Study of Thyrotropin-Releasing Hormone in Normal Volunteers and in Patients With Thyroid or Pituitary Abnormalities
Study Details
Study Description
Brief Summary
This study will determine the safety and activity of a new formulation of thyrotropin-releasing hormone (TRH), a drug used for diagnosing and evaluating patients with certain thyroid gland abnormalities. Normal thyroid gland function depends on proper chemical signaling between the thyroid gland, the hypothalamus (the part of the brain where TRH is made), and the pituitary (another part of the brain). The TRH test helps assess this interaction. Production of the only FDA-approved preparation of TRH was stopped in July 2002. As a result, to have a continuous source of TRH available for NIH clinical and research purposes, the NIH Clinical Center (CC) Pharmacy Department produced a pharmaceutical grade formulation of TRH for patient use. This study will test the CC formulation in healthy volunteers to show that its activity and side effects are similar to those of the previously available commercial test preparation. It will then be studied in CC patients for whom the diagnostic test is recommended.
Healthy volunteers between 18 and 65 years of age and all patients requiring TRH evaluation of hypothalamic-pituitary-thyroid gland interaction may be eligible for this study. Patients include those with pituitary reserve, inconsistent thyroid function test, inappropriate TSH secretion, or pre- and post-operative evaluation of pituitary tumors. Normal volunteers will be screened with a medical history, physical examination, and blood tests. Women of child-bearing potential will be given a pregnancy test; pregnant and breast-feeding women may not participate.
The TRH test procedure will be the same for healthy volunteers and patients. All participants fast from midnight before the morning of the test. In the morning, a catheter (flexible plastic tube) is inserted into an arm vein for easy injection of the TRH and collection of blood samples. Blood pressure is monitored before and during the test. A blood sample is drawn, and then TRH is given through the catheter over a 1-minute period. Another nine blood samples are collected over a 3-hour period from the time of the TRH injection for measuring levels of various hormones. A total of less than 4 tablespoons of blood is taken for the test.

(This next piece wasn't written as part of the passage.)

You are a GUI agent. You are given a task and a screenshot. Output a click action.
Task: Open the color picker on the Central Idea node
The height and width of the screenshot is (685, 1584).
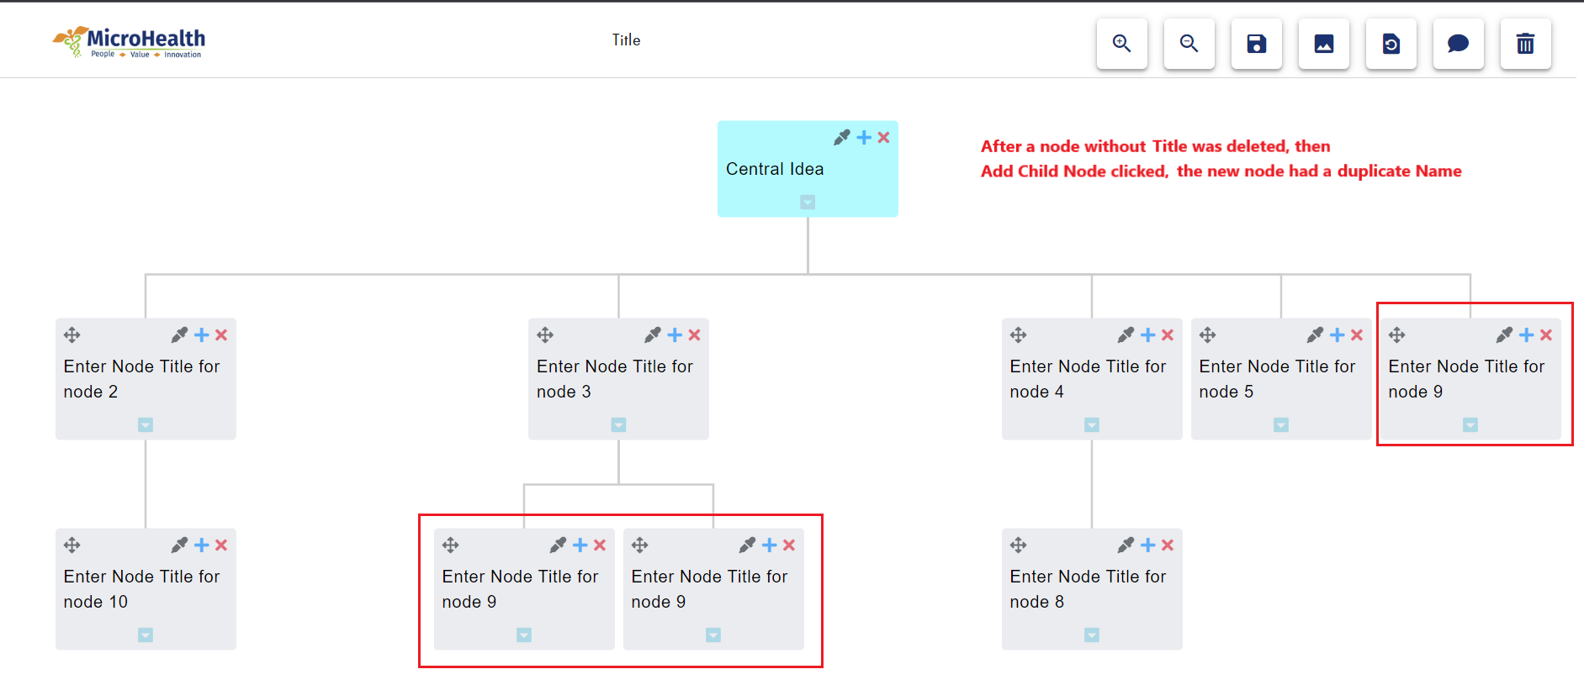pyautogui.click(x=842, y=137)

Condition or Disease | Intervention/Treatment | Phase |
---|---|---|
|
Phase 2 |
Detailed Description
Thyrotropin releasing hormone (TRH) is a neuropeptide used in the diagnostic evaluation of patients with dysfunction of the hypothalamic-pituitary-thyroid (HPT) axis. In healthy individuals, administration of TRH intravenously results in pituitary secretion of thyrotropin [thyroid-stimulating hormone (TSH)], which in turn stimulates the thyroid gland release of thyroid hormones; thyroxine (T4) and triiodothyronine (T3). TRH stimulates the secretion of other pituitary hormones under normal physiologic as well as pathologic conditions.
Under this protocol, TRH is used for routine diagnostic testing and research studies in adults and children. It is produced by the Pharmaceutical Development Section of the Clinical Center Pharmacy at the NIH. The safety, activity and comparability of this preparation were demonstrated in a small group of normal volunteers prior to its release for diagnostic and research use.
Study Design
Arms and Interventions
Arm | Intervention/Treatment |
---|---|
Experimental: Thyrotropin Releasing Hormone Subjects receiving TRH (Thyrotropin Releasing Hormone) |
Drug: TRH (Thyrotropin Releasing Hormone)
|
Outcome Measures
Primary Outcome Measures
- TSH Response to TRH [180 minutes from infusion]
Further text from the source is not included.